Provided data below:

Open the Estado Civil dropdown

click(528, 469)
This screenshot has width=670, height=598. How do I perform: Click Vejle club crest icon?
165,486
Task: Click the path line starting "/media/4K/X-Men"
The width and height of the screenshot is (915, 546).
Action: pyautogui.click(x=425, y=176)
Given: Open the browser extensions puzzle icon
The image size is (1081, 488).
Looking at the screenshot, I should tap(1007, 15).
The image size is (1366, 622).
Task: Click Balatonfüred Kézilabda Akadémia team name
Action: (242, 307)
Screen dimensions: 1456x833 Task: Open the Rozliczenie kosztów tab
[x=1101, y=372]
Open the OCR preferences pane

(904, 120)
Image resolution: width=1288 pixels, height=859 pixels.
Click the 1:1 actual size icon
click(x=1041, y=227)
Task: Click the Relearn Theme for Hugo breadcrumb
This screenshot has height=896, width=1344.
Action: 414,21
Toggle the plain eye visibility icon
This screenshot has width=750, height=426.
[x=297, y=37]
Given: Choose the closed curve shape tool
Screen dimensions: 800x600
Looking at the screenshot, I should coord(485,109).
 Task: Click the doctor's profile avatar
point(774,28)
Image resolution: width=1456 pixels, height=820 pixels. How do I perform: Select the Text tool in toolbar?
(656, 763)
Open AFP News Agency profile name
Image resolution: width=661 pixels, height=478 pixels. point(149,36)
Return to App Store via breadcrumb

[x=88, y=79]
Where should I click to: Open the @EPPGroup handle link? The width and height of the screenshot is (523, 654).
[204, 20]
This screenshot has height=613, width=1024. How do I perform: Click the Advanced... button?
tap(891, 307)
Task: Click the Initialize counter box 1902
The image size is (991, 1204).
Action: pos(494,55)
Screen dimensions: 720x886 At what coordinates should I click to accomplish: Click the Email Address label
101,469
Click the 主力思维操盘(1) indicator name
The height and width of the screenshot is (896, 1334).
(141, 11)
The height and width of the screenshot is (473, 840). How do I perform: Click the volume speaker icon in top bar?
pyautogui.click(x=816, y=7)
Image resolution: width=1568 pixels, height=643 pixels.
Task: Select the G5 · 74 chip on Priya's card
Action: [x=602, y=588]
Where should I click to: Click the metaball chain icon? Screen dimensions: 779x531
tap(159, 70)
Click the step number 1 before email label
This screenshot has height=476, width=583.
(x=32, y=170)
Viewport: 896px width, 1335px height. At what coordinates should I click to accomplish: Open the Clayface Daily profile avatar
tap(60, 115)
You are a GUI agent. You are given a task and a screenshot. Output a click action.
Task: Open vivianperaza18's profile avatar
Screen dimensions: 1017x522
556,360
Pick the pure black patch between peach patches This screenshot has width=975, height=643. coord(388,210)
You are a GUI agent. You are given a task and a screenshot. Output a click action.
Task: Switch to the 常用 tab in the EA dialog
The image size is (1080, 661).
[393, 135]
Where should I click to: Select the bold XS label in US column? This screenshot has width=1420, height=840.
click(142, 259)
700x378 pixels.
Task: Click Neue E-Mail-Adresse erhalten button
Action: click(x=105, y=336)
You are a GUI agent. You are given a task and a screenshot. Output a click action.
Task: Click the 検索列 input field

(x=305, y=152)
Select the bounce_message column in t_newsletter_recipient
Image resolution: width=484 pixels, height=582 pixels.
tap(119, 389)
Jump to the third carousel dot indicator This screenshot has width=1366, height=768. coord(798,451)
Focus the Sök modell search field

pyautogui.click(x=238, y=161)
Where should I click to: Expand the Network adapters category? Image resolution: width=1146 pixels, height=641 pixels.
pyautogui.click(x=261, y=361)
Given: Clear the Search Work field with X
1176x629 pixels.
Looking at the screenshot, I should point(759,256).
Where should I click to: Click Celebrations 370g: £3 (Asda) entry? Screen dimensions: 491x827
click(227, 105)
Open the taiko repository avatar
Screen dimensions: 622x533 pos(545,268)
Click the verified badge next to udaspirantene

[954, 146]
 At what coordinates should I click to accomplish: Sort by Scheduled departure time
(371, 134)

End of Provided data.

> [What is required]
This exercise asks for every line of the records to be repeated exactly.

> [Completed exercise]
Open the Estado Civil dropdown

click(528, 469)
This screenshot has width=670, height=598. How do I perform: Click Vejle club crest icon?
165,486
Task: Click the path line starting "/media/4K/X-Men"
The width and height of the screenshot is (915, 546).
Action: pyautogui.click(x=425, y=176)
Given: Open the browser extensions puzzle icon
The image size is (1081, 488).
Looking at the screenshot, I should tap(1007, 15).
The image size is (1366, 622).
Task: Click Balatonfüred Kézilabda Akadémia team name
Action: (242, 307)
Screen dimensions: 1456x833 Task: Open the Rozliczenie kosztów tab
[x=1101, y=372]
Open the OCR preferences pane

(904, 120)
Image resolution: width=1288 pixels, height=859 pixels.
Click the 1:1 actual size icon
click(x=1041, y=227)
Task: Click the Relearn Theme for Hugo breadcrumb
This screenshot has height=896, width=1344.
Action: 414,21
Toggle the plain eye visibility icon
This screenshot has width=750, height=426.
[x=297, y=37]
Given: Choose the closed curve shape tool
Screen dimensions: 800x600
Looking at the screenshot, I should coord(485,109).
 Task: Click the doctor's profile avatar
point(774,28)
Image resolution: width=1456 pixels, height=820 pixels. How do I perform: Select the Text tool in toolbar?
(656, 763)
Open AFP News Agency profile name
Image resolution: width=661 pixels, height=478 pixels. point(149,36)
Return to App Store via breadcrumb

[x=88, y=79]
Where should I click to: Open the @EPPGroup handle link? The width and height of the screenshot is (523, 654).
[204, 20]
This screenshot has height=613, width=1024. How do I perform: Click the Advanced... button?
tap(891, 307)
Task: Click the Initialize counter box 1902
The image size is (991, 1204).
Action: pos(494,55)
Screen dimensions: 720x886 At what coordinates should I click to accomplish: Click the Email Address label
101,469
Click the 主力思维操盘(1) indicator name
The height and width of the screenshot is (896, 1334).
(141, 11)
The height and width of the screenshot is (473, 840). How do I perform: Click the volume speaker icon in top bar?
pyautogui.click(x=816, y=7)
Image resolution: width=1568 pixels, height=643 pixels.
Task: Select the G5 · 74 chip on Priya's card
Action: [x=602, y=588]
Where should I click to: Click the metaball chain icon? Screen dimensions: 779x531
tap(159, 70)
Click the step number 1 before email label
This screenshot has height=476, width=583.
(x=32, y=170)
Viewport: 896px width, 1335px height. At what coordinates should I click to accomplish: Open the Clayface Daily profile avatar
tap(60, 115)
You are a GUI agent. You are given a task and a screenshot. Output a click action.
Task: Open vivianperaza18's profile avatar
Screen dimensions: 1017x522
556,360
Pick the pure black patch between peach patches This screenshot has width=975, height=643. coord(388,210)
You are a GUI agent. You are given a task and a screenshot. Output a click action.
Task: Switch to the 常用 tab in the EA dialog
The image size is (1080, 661).
[393, 135]
Where should I click to: Select the bold XS label in US column? This screenshot has width=1420, height=840.
click(142, 259)
700x378 pixels.
Task: Click Neue E-Mail-Adresse erhalten button
Action: click(x=105, y=336)
You are a GUI agent. You are given a task and a screenshot. Output a click action.
Task: Click the 検索列 input field

(x=305, y=152)
Select the bounce_message column in t_newsletter_recipient
Image resolution: width=484 pixels, height=582 pixels.
tap(119, 389)
Jump to the third carousel dot indicator This screenshot has width=1366, height=768. coord(798,451)
Focus the Sök modell search field

pyautogui.click(x=238, y=161)
Where should I click to: Expand the Network adapters category? Image resolution: width=1146 pixels, height=641 pixels.
pyautogui.click(x=261, y=361)
Given: Clear the Search Work field with X
1176x629 pixels.
Looking at the screenshot, I should point(759,256).
Where should I click to: Click Celebrations 370g: £3 (Asda) entry? Screen dimensions: 491x827
click(227, 105)
Open the taiko repository avatar
Screen dimensions: 622x533 pos(545,268)
Click the verified badge next to udaspirantene

[954, 146]
 At what coordinates should I click to accomplish: Sort by Scheduled departure time
(371, 134)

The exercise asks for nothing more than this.